How to complete this task
The expected output is each line in the data below that includes the string "myChart".

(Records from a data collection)

Segment Open

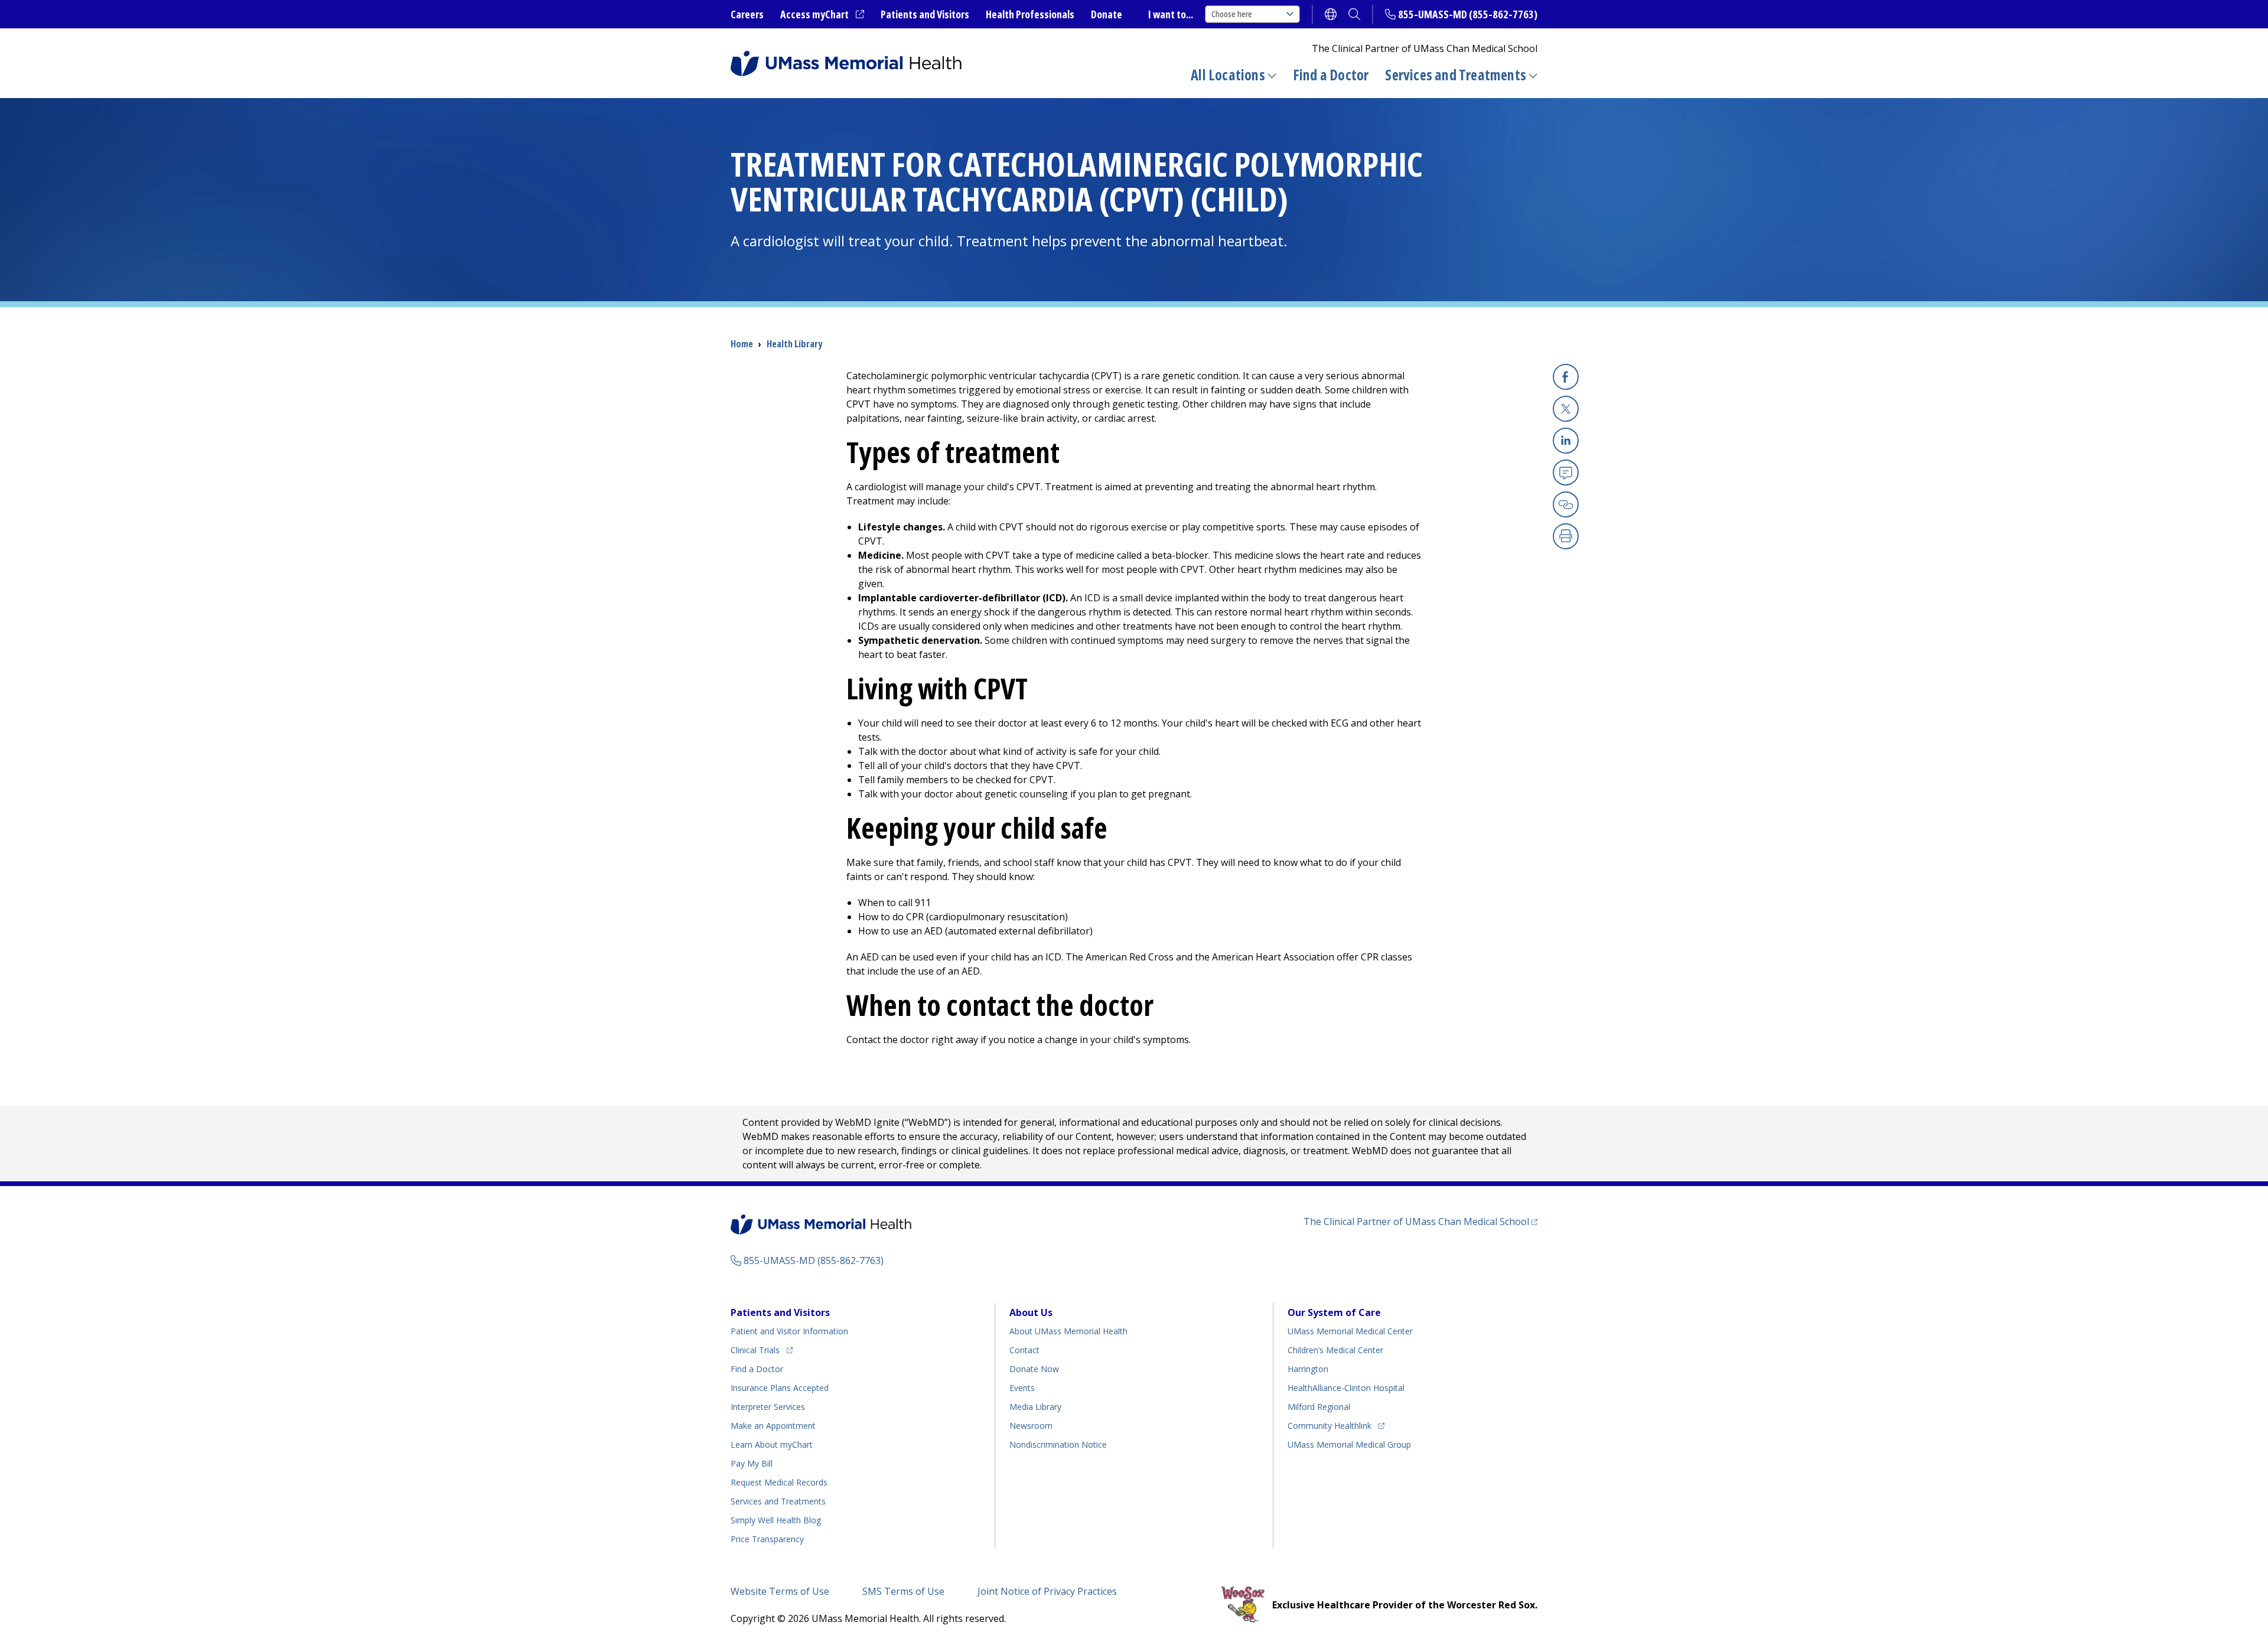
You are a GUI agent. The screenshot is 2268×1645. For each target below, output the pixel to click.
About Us (1030, 1312)
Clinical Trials (762, 1350)
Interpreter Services (768, 1406)
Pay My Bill (752, 1463)
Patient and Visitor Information (789, 1331)
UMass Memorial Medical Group (1349, 1444)
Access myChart (822, 14)
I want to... (1170, 14)
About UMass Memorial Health (1068, 1331)
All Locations (1228, 74)
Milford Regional (1319, 1406)
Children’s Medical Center (1335, 1350)
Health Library (794, 343)
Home (742, 343)
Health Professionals (1030, 14)
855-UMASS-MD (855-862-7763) (1467, 14)
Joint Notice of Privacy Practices (1047, 1591)
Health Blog (776, 1520)
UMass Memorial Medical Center (1350, 1331)
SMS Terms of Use (903, 1591)
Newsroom (1030, 1425)
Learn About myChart (772, 1444)
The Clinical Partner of (1420, 1221)
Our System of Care (1334, 1312)
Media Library (1035, 1406)
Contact (1024, 1350)
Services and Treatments (1455, 74)
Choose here (1231, 13)
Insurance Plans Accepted (780, 1387)
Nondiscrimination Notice (1058, 1444)
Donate (1106, 14)
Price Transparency (767, 1539)
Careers (747, 14)
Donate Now (1034, 1368)
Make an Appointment (773, 1425)
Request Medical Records (779, 1482)
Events (1022, 1387)
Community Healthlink (1329, 1425)
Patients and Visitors (925, 14)
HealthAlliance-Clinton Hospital (1346, 1387)
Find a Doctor (1331, 75)
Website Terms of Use (780, 1591)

Segment Closed

Exercise solution
Access myChart (822, 14)
Learn About myChart (772, 1444)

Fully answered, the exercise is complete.